§ Task: Could you output, exactly and with nothing else, every line from the one that contains "Select LEXUS from the Division list" through the last line of the listing below?

§ Provided data:
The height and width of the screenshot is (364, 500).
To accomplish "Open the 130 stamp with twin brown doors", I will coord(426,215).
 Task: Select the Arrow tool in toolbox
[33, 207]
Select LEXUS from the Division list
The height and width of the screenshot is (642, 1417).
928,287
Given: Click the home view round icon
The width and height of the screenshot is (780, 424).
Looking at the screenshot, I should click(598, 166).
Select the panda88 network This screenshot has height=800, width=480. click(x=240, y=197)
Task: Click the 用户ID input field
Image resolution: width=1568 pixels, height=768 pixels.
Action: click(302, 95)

§ Task solution:
Select LEXUS from the Division list
The height and width of the screenshot is (642, 1417).
928,287
Given: Click the home view round icon
The width and height of the screenshot is (780, 424).
Looking at the screenshot, I should click(598, 166).
Select the panda88 network This screenshot has height=800, width=480. click(x=240, y=197)
Task: Click the 用户ID input field
Image resolution: width=1568 pixels, height=768 pixels.
Action: click(302, 95)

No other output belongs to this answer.